We were opposites. Blind dates generally lend themselves to discussing exclusively sex – it’s like a fucked up sort of foreplay. You assess if the person is as sexual as you or, better, more. Sex was not hinted at or mentioned throughout our date. Essentially, I attended what felt like a Genetics lecture (but for three hours). I left the date feeling like I had enough knowledge to complete my own PhD in the subject.

I was impressed that he came in a suit. I wasn’t impressed that he was a vegetarian … I love meat more than pretty much anything. He mentioned his ex about four times … (red flag two!) He was a nice guy but sadly didn’t fall into the “nice guy, bad man” category. He talked more than me to the point that I felt like I was the male. You cannot have sex with a personality or your therapist and, quite frankly, I felt like his. He talked, I listened. It’s the most quiet I have ever been aside from when I have a dick in my mouth and physically cannot speak. He was intelligent and he walked me to the party I was later attending. All in all great food, drinks and yarns.
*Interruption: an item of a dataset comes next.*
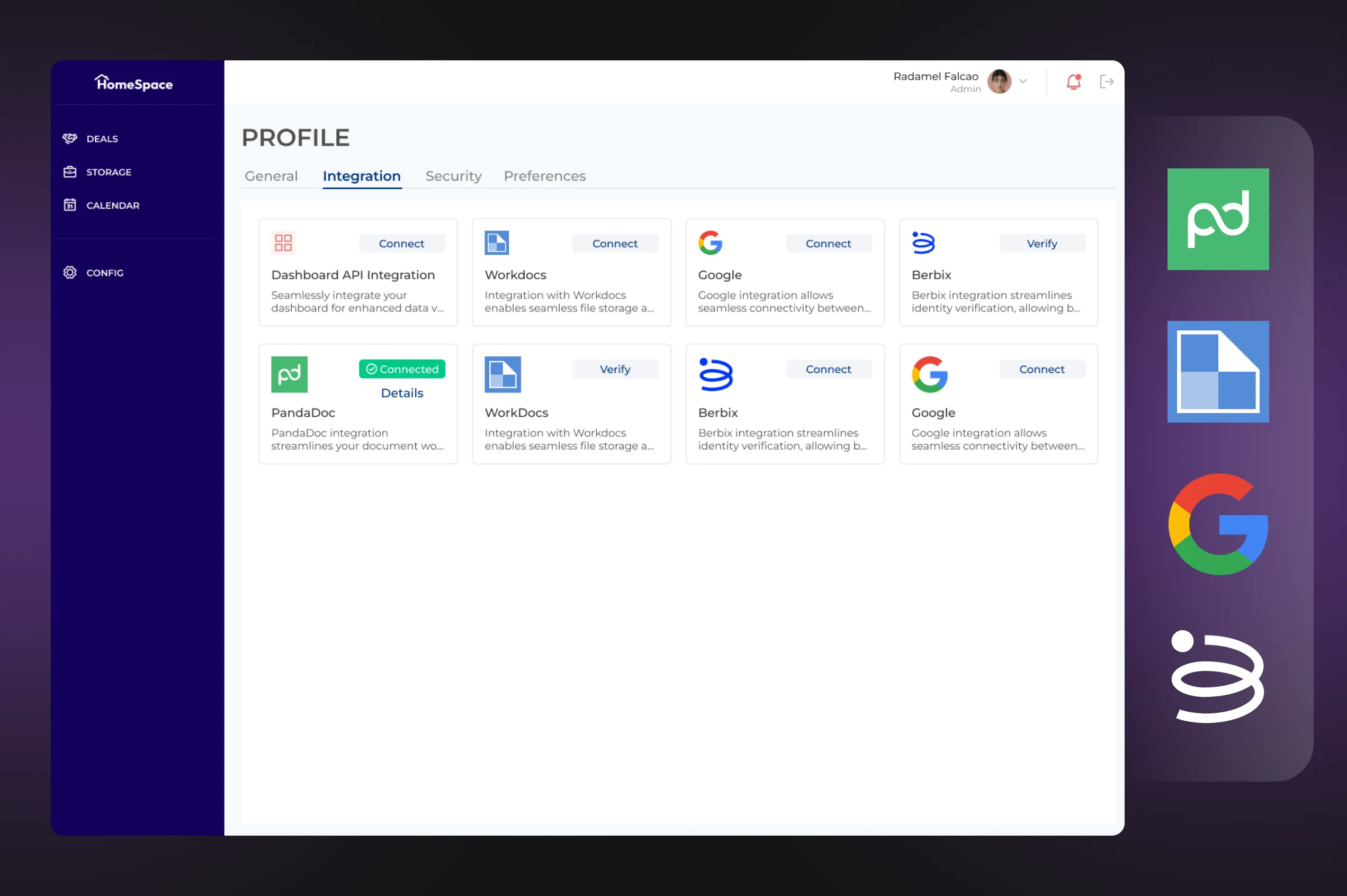Viewport: 1347px width, 896px height.
Task: Click the PandaDoc logo in integration card
Action: pos(289,374)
The night became more interesting after the date. At Alibi I was feeling pretty confident and managed to pash two members of an Otago cricket team. I took the second one home with me. His cologne was making me rather aroused. We ripped each other’s clothes off and got down to business. He was muscly as fuck. I sucked his ear – this drove him crazy. We went to sleep spooning as the sun came up. I was exhausted but finally satisfied.
This article first appeared in Issue 7, 2014.
Posted 4:50pm Sunday 6th April 2014 by Lovebirds.